By Hanna Seariac
Recently, I read an opinion piece regarding the Virgin Mary and the reception of virginity in modern culture. The writer of this piece argued that the Christian community uses the Virgin Mary as a vehicle for encouraging abstinence as a social construct to oppress women. The author correctly asserts that many different traditions differ in belief on virginity, but illogically concludes that “archaic Judeo-Christian society” has unnecessary policed the sexuality of women. This conclusion falls into numerous logical fallacies and the trap of moral relativism.
The first fundamental, irrefutable flaw of this piece is that the author neglects two valuable ideas: that virginity and chastity are different, and that they indeed apply to both men and women. While virginity is simply abstinence from sexual relations, chastity is a state of mental purity and holiness as made evident in 1 Peter 2:11 “Beloved, I urge you as sojourners and exiles to abstain from the passions of the flesh, which wage war against your soul” and again by 1 Thessalonians 4:7 “For God has not called us for impurity, but in holiness.” Every person, whether male or female, is called to the same purity of mind and heart.
Only married couples are permitted to engage in physical intimacy and every thought or act must be directed towards the spouse. 1 Corinthians 7:3-4 reads “The husband should give to his wife her conjugal rights, and likewise the wife to her husband. For the wife does not have authority over her own body, but the husband does. Likewise the husband does not have authority over his own body, but the wife does.” The article rests its entire premise upon doctrine’s sexual oppression of women, but, in a tune of loaded sexism disregards that the male must also abide by the same doctrine.
Furthermore, the article reads “If not an indication of the sheer magnitude of what constitutes healthy sensuality, the concise and deferential deviation in the myths of chastity we see across indigenous traditions on a global scale must surely show that the one widely-adopted by those traditions who follow the King James Biblical tradition offers only one of many.”

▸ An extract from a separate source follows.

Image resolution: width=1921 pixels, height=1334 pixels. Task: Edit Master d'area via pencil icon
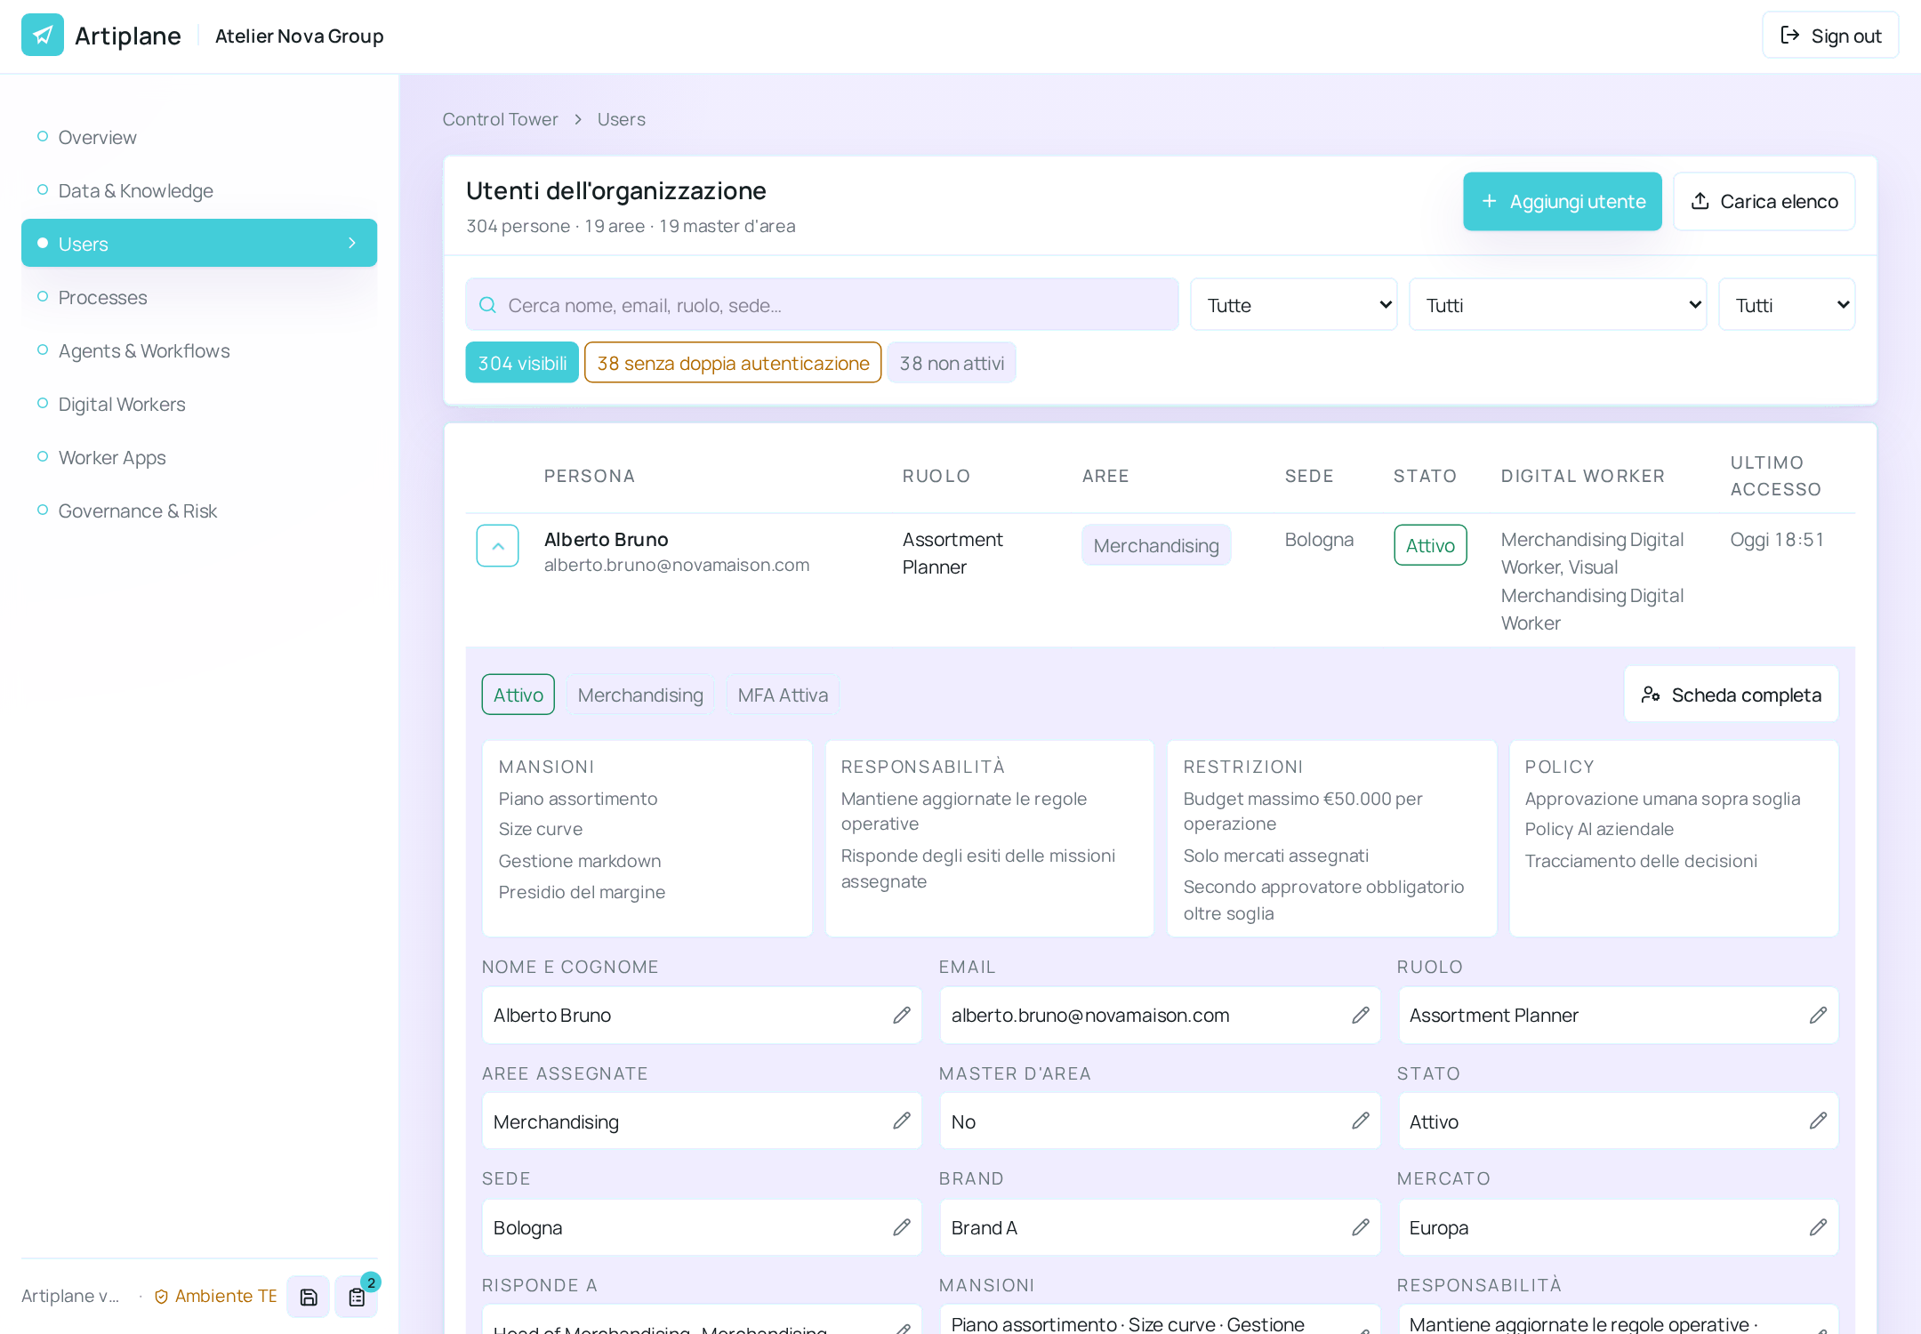coord(1360,1121)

This statement’s first logical fallacy is that since other traditions do not believe in chastity, chastity’s only value is oppression. The author seems to be laboring under the delusion that morality comes from circumstance, not a matter of nature, which is a philosophical theory known as moral relativism.

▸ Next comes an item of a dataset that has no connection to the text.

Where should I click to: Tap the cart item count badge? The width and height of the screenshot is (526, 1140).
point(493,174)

Moral relativism declares that separate individuals and/or societies can each declare their own separate standard of morality. However, in this line of thought, a society of racist, genocidal slavery would be morally sound. If moral relativism is acceptable, then slavery must also be accepted; if the aforementioned society declares itself right, while its standards may not be acceptable to you, it has every right to declare its own morality. If you, dear reader, have thought that the absence of slavery is preferable to another society’s conception, you are disowning moral relativism. There can be only one standard. And as for chastity? Again, there can be only one standard.
Changing standard tenets of beliefs according to society means that your God is not God, your God is society. If you believe in the teachings of Christianity, it is an inherit contradiction to say that premarital sexual activity is not a sin. If you believe that your beliefs trump the standards that God has explicated in religious teaching, then who, do you believe in and what do you really believe? God’s standards are His standards, not ours or society’s to dictate.
The second logical fallacy is author’s supposed understanding of “the King James Biblical tradition.” In fact, the King James Bible was composed for political reasons, is full of confusing archaisms, was translated by translators untrained in Koine Greek (the language of the New Testament), and is not used by any sects of Christianity, excluding Anglicans. One must understand that this translation of this Bible is not considered the chief document of Judeo-Christian tradition, or is even a good reflection of it.
Truth -and proper translations of the Bible- hold that chastity and virginity are important, but not for oppression. Every good Christian man and woman, regardless of denomination, is called to not only to abstain from sexual acts until marriage, but also to maintain mental purity at all times. Even non-Christians should understand this merit. In Sex, Love, or Infatuation: How Can I Really Know?, Dr. Ray E. Short, a professor emeritus of sociology, presents research on how couples that engage in premarital sex are more likely to break up, divorce or have affairs, and become depressed. Furthermore, abstinence offers the best prevention of STDs, and unwanted pregnancies. Perhaps we should not only refrain from calling women “sluts” and “whores”, but we should respect the Christian ideology as well.